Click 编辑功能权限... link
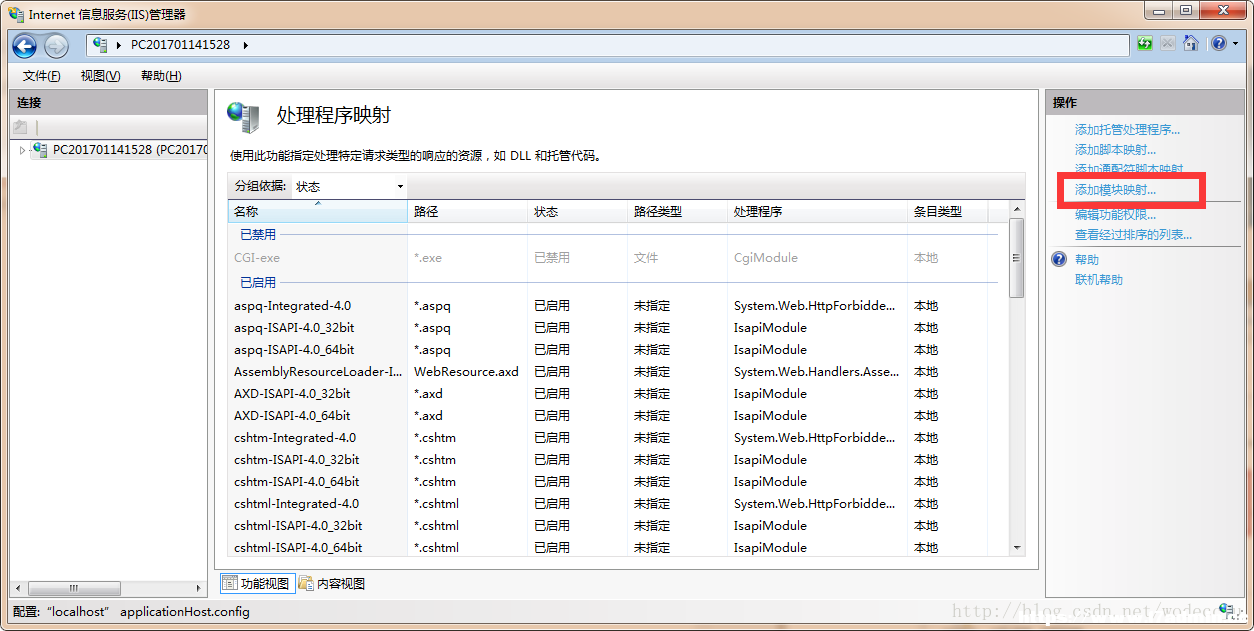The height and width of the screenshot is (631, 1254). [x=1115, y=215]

...

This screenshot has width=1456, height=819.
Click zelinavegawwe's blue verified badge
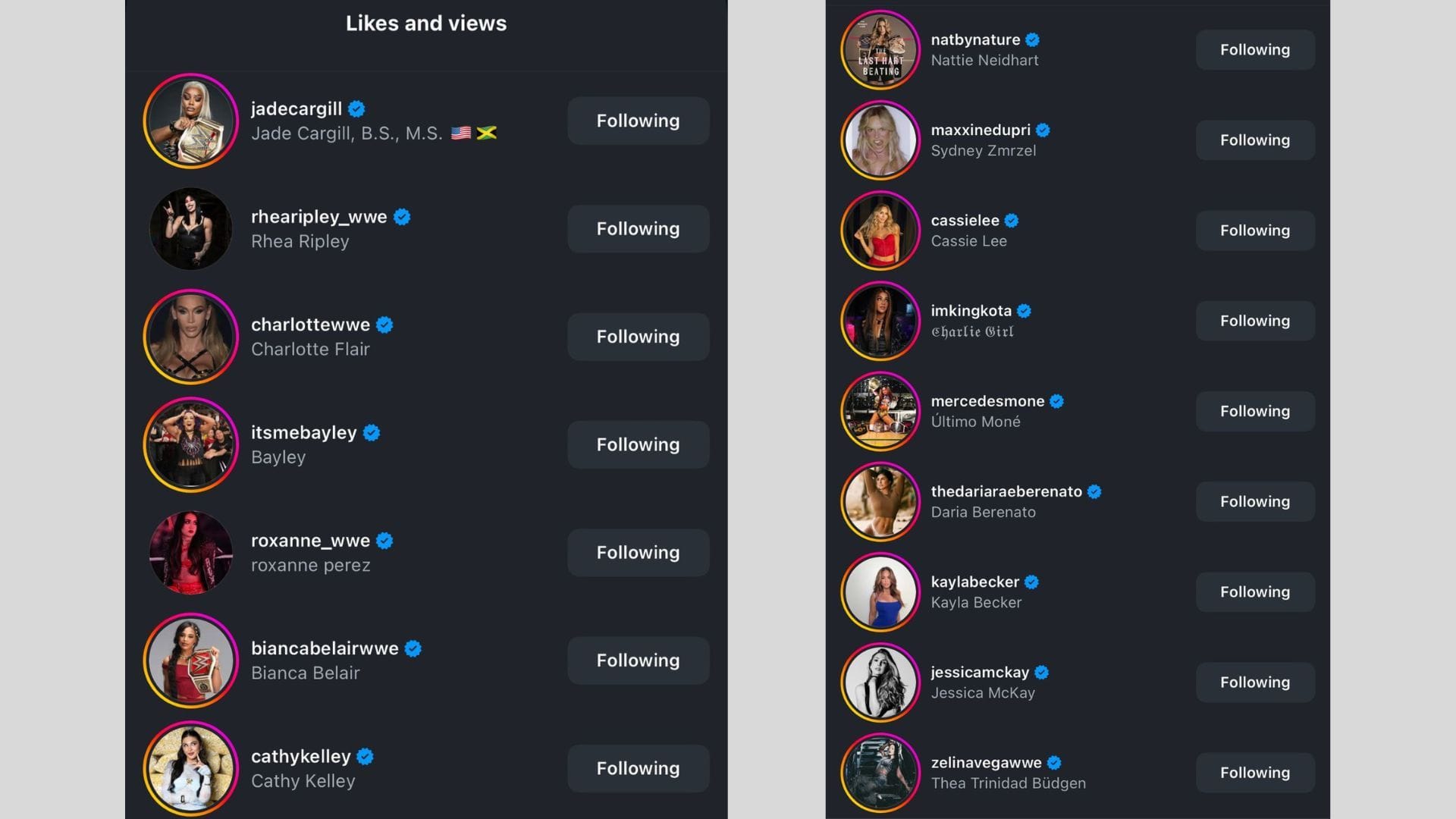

* * *

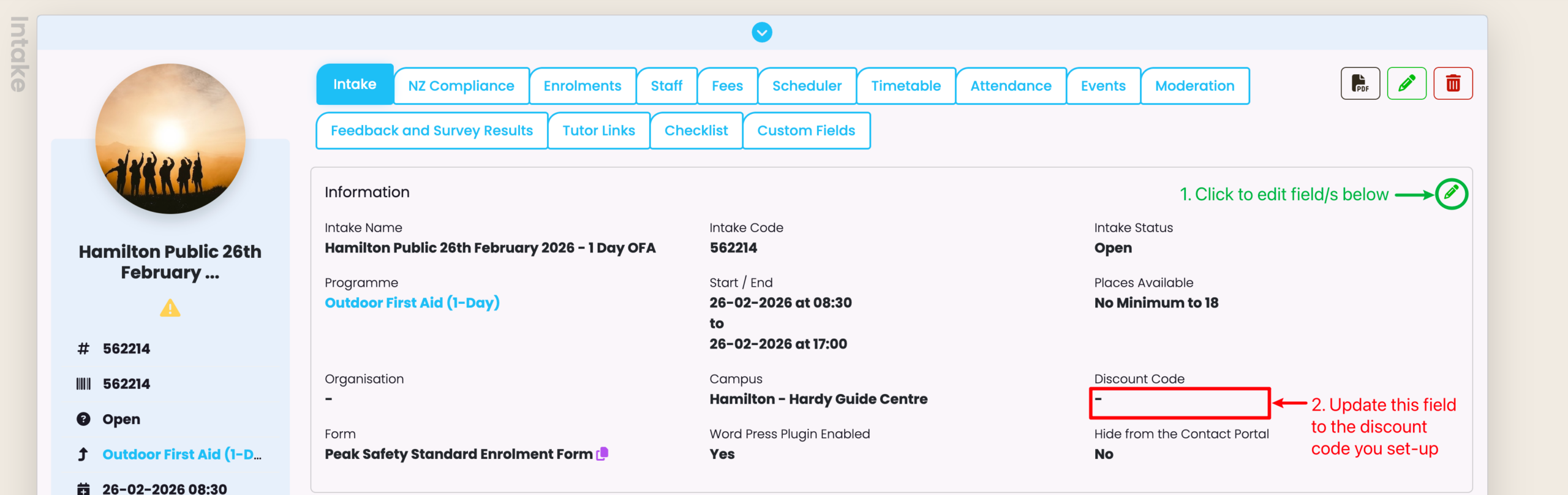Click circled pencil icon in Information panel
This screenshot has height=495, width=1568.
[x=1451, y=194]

Task requirements. In the listing above, find the line with "This screenshot has width=1456, height=819." and the line with "Click zelinavegawwe's blue verified badge"; output exactly those lines and all lines between them.

Exercise answer.
This screenshot has width=1456, height=819.
Click zelinavegawwe's blue verified badge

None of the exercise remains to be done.